R - Je crois que le monde change profondément de nature le 11 septembre. Ce qui nous saisit tous, et ce qui peut permettre, effectivement, de prédire ou de marquer une inquiétude très profonde, c'est le risque de désordre, de vertige. Ce qui fait problème aujourd'hui, c'est le vide de la puissance.
Q - Etes-vous en guerre ?
R - Je ne crois pas que l'on puisse dire cela. Qui dit guerre, implique un ennemi connu, un ennemi visible.
Q - Les réseaux d'Al Qaïda !
R - Bien sûr, des groupes, mais nous sommes tous conscients qu'il y a des menaces très ciblées et très particulières.
Q - Un an après, sommes-nous mieux préparés sur le plan moral, politique, militaire, sanitaire à affronter cette menace ?
R - Oui, beaucoup a été fait en un an. D'abord, dans la mobilisation contre le terrorisme, dans la détermination affichée par les puissances.
Voyez des nations aussi diverses que celles du Proche-Orient, de l'Amérique latine, des pays d'Asie qui s'affirment tous et se reconnaissent tous dans cet objectif de lutte contre le terrorisme, contre le problème de la prolifération, les réseaux mafieux. Il y a là tout un ensemble qui gangrène véritablement le monde. Nous sommes tous convaincus de la nécessité d'agir, tous aussi convaincus de ne pas céder à la tentation, à la facilité des amalgames. Il est très important aujourd'hui de marquer cette ouverture à la diversité de l'autre, sans quoi, nous sommes alors amenés à considérer, derrière chaque musulman, derrière chaque pays qui se reconnaît dans l'Islam, un adepte de Ben Laden. C'est une faute qu'il ne faut pas commettre.
Q - Comprendre et combattre ?
R - Comprendre, agir et construire. Nous avons la responsabilité de construire un nouvel ordre international et c'est là où l'enjeu européen et l'enjeu culturel prennent toute leur signification.
J'étais hier en Afghanistan et je serai dans quelques jours dans les Balkans. Quelle en est la signification, quelques jours avant le 11 septembre ?

• • •

CONSIGNE: Dans l'entretien, quels trois verbes la réponse oppose-t-elle à la question « Comprendre et combattre ? » ?

Données enregistrées:
• • •

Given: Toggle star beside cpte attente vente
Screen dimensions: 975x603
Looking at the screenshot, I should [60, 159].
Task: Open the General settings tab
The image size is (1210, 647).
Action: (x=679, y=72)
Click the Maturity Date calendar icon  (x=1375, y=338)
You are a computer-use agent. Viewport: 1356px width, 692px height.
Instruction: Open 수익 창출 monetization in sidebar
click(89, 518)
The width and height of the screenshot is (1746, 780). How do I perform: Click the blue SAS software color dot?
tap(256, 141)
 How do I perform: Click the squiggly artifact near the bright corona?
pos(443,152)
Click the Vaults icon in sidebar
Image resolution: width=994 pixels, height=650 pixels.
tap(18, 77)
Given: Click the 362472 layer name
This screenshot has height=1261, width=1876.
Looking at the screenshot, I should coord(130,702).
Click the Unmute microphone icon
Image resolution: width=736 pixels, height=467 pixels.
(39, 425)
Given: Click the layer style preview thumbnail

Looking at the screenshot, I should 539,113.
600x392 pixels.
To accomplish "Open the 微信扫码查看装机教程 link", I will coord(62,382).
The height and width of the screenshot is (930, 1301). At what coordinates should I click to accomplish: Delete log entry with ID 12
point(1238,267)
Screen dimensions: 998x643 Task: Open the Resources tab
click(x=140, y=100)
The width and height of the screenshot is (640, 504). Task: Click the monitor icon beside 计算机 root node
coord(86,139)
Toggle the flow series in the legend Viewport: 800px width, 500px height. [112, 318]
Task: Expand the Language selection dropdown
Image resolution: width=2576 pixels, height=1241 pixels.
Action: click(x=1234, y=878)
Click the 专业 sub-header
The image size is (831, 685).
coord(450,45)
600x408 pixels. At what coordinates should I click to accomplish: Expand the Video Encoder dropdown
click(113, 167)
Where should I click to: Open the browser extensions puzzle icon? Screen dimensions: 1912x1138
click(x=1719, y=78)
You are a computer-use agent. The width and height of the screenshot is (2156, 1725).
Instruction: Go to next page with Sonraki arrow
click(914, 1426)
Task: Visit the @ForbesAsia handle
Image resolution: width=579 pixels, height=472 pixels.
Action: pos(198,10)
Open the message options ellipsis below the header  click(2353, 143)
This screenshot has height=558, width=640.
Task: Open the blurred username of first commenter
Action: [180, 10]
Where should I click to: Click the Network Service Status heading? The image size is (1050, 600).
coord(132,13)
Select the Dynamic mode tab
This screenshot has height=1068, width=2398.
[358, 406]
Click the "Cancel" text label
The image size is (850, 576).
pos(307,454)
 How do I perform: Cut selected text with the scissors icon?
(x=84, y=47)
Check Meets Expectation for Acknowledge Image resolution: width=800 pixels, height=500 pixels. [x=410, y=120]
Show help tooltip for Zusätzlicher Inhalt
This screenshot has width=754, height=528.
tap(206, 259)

• • •

RÉSULTAT: Comprendre, agir et construire.